I'm doing a GWAS using ~15 million variants and ~800 people. I am unfamiliar with Linux, so I have tried using PLINK MDS and PCA functions to obtain principal components to be used as covariates in the association analysis to control for population stratification. When I plotted the p-values (QQ plot) obtained from the association analysis, the distribution was pretty messy, suggesting that I did not adequately control for population stratification.
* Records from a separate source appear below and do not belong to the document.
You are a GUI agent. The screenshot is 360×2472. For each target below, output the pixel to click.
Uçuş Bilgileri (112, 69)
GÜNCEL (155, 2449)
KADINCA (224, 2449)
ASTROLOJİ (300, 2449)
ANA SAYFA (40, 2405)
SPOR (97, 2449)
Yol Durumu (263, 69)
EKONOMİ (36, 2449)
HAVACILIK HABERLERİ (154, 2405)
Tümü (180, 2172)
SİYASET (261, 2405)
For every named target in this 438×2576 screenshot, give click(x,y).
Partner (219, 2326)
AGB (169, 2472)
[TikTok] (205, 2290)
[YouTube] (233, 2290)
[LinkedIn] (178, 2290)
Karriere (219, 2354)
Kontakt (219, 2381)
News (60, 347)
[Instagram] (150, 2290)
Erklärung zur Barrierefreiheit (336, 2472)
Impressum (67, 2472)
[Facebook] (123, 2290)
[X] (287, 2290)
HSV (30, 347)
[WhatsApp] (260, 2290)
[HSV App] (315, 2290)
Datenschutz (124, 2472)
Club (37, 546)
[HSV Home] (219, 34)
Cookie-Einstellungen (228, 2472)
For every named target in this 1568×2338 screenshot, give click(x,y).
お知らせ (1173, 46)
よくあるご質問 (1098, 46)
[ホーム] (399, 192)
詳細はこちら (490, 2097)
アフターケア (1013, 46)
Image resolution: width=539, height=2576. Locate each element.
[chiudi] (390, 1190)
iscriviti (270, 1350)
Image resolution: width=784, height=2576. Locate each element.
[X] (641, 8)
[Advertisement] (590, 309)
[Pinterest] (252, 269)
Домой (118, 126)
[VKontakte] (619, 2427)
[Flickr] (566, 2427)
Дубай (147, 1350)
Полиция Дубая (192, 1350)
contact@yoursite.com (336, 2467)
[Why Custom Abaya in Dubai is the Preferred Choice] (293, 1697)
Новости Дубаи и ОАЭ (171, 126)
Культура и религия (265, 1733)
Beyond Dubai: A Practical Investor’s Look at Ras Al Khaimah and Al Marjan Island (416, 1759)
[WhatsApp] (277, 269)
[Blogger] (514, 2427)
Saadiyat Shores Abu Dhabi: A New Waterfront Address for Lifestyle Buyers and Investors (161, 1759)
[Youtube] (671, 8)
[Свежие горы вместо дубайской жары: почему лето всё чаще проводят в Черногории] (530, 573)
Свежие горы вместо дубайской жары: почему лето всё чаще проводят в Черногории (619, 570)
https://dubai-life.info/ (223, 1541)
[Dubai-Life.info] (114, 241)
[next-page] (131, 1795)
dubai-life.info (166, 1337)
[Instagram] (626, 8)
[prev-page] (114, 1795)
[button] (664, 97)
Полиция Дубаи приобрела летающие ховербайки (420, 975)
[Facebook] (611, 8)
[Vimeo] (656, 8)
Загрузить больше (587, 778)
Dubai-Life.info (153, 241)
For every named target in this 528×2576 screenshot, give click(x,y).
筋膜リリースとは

I took the following steps:
- Pruned based on LD using PLINK --indep
Created a genome file:
./plink --bfile file --genome --extract plink.prune.in
Used --pca to generate an eigenvec file containing PCs
./plink --bfile gendep_merged --cluster --pca header --extract plink.prune.in --read-genome plink.genome
Performed the association analysis using 10 PCs from the eigenvec file as covariates:
./plink --bfile file --pheno phenotype.txt --allow-no-sex --covar plink.eigenvec --covar-name PC1,PC2,PC3,PC4,PC5,PC6,PC7,PC8,PC9,PC10 --out association --linear --adjust
Am I missing a step or should any of the flags used by modified in order to produce PCs that will adequately control for population stratification in this sample?
Any input would be greatly appreciated.
Using 10 does indeed seem a bit excessive. You should only use the PCs that actually stratify your population. If that's none of them, then do not include any.